Рапис, всюду имевший своих шпионов, знал обо всех этих начинаниях; размах предприятия делал невозможным сохранение полной тайны. Он выиграл войну. Легенды о собранных им сокровищах неожиданно нашли удивительное подтверждение: капитан «Морского змея» купил себе подмогу, и притом не какую попало… В атаке на остров (позднее названный Барирра — Странный) участвовали четыре больших корабля и два поменьше, а кроме того, десятка полтора быстрых суденышек морских шакалов, рыбаков и пиратов, грабивших заманенные на мель корабли. Два имперских фрегата пустили ко дну, два других обратили в бегство. Легионеров, оставшихся без помощи на острове, перерезали всех до единого — три сотни с лишним. Морская стража отчаянно пыталась замять дело, командование сухопутных войск требовало объяснений в связи с гибелью своих отрядов на острове. Имперский трибунал начал расследование; ясно было, что предводитель пиратов имел среди командования стражи своих доносчиков. Быстро выяснилось, что империя не в состоянии проводить невероятно дорогие и притом безнадежные операции по обороне никому не нужной торчащей из воды скалы. Было сделано все, чтобы превратить проигрыш в победу: всем и всюду трубили об огромных потерях пиратов, о потопленных парусниках, о виселицах… Престиж имперских войск удалось спасти — но ценой потери острова. Бесстрашный Демон, как тут же начали называть капитана пиратов, получил свою Барирру. От содержания там гарнизона отказались. Лишь время от времени к острову осторожно приближались патрульные суда морской стражи. Они всегда находили там победно развевающийся красно-зеленый флаг — и больше ничего. Видно было, что пиратский парусник время от времени сюда заглядывает: флаг меняли, снимали порванный ветрами и вешали новый. Однако, если не считать этого, остров казался заброшенным и забытым. Бесстрашному Демону он был не нужен…

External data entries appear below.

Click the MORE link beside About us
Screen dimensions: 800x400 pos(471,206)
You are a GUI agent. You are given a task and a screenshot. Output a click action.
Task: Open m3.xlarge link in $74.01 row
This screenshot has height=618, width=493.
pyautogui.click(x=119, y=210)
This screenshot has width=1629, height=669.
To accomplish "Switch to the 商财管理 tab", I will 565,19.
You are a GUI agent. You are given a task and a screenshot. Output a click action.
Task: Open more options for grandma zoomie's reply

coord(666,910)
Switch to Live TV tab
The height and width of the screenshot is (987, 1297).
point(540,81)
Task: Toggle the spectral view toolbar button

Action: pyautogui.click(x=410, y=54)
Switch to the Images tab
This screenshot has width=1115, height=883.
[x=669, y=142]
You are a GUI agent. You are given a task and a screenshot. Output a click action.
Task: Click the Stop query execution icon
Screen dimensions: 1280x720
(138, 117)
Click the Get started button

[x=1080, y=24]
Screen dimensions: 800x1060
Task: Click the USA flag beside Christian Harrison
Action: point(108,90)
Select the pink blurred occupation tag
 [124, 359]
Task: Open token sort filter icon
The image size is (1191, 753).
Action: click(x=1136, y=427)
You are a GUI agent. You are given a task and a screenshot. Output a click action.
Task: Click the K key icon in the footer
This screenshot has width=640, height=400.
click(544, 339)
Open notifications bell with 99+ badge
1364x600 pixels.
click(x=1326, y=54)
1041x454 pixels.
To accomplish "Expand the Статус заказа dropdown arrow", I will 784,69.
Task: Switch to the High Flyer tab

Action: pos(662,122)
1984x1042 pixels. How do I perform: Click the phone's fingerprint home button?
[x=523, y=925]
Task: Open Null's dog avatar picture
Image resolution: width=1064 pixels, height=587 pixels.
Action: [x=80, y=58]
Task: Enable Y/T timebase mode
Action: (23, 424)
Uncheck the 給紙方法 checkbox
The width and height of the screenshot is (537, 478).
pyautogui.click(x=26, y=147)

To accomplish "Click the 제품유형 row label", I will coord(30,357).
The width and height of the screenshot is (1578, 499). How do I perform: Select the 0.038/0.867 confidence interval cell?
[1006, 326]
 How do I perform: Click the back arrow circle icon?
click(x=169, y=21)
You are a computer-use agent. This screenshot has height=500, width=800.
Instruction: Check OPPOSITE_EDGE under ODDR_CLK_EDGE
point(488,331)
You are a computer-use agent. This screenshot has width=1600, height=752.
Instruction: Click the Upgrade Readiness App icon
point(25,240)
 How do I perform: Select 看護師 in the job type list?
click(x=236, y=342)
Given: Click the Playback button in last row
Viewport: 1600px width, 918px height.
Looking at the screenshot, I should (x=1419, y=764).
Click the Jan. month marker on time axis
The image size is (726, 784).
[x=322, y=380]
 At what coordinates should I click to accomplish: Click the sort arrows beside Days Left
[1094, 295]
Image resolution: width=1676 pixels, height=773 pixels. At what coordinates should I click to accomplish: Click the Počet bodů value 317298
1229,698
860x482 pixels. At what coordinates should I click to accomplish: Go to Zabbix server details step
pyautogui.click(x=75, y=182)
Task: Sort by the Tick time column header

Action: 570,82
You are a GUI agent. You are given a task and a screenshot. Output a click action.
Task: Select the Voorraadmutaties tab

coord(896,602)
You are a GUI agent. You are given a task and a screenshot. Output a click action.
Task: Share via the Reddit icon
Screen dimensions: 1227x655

Сидя в каюте, посреди разбросанной постели, Рапис провел рукой по лицу. Он вдруг понял, как часто (слишком часто!) стали его посещать в последнее время воспоминания. Капитан начинал задумываться, не признак ли это подступающей старости. Все чаще его беспокоило прошлое и все реже — будущее… Он встал и выглянул из спальни. Девушка — уже одетая — поправляла складки сказочно богатого, хотя и несколько запыленного и помятого платья.

Капитан молча разглядывал ее. Он уже знал, что ему предстоят серьезные хлопоты… Девушка в его каюте не могла быть деревенской жительницей. Дочь рыбака из островного селения не сумела бы даже зашнуровать лиф. Лицо было перечеркнуто черной повязкой, а взгляд единственного глаза таил в себе некую мрачную, угрюмую экзотику, но прежде всего — вызов.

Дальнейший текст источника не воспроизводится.